◆ Exercise goal ◆
Please copy the items word for word from the line with "Given: Click the" to the line with "Looking at the", leaving out the pictures.
----- Recorded information -----
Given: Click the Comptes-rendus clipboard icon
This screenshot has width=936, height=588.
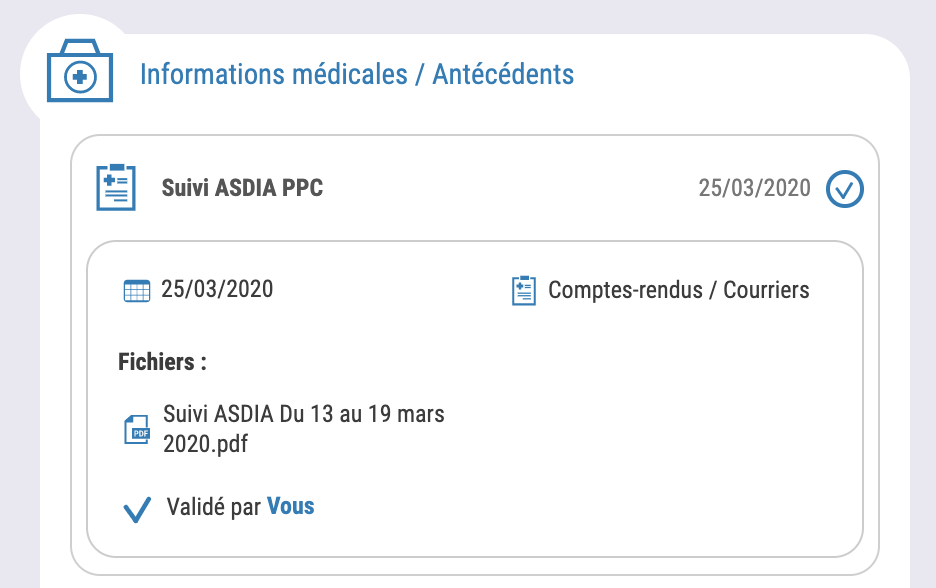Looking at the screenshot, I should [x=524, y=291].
-----
----- Recorded information -----
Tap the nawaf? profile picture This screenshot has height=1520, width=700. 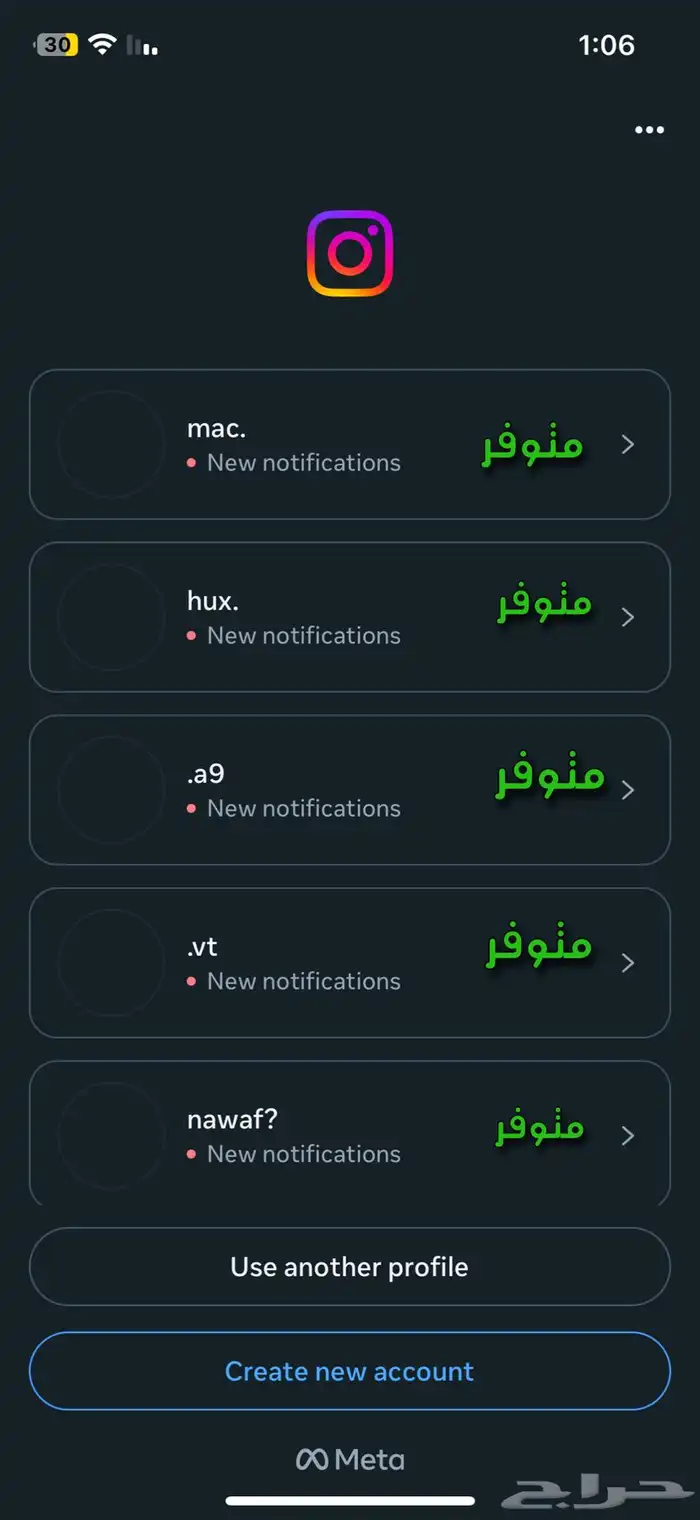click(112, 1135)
-----
----- Recorded information -----
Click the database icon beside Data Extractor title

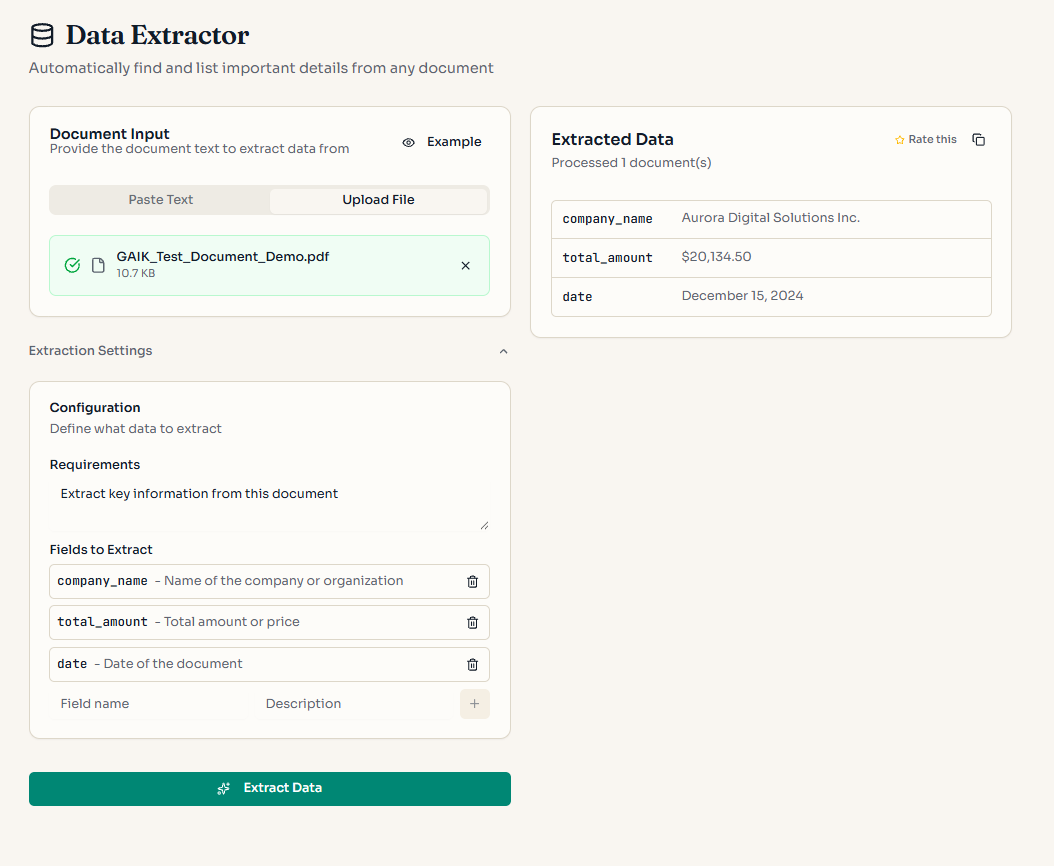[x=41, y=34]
-----
◆ Worked answer ◆
Given: Click the Comptes-rendus clipboard icon
This screenshot has width=936, height=588.
Looking at the screenshot, I should [x=524, y=291].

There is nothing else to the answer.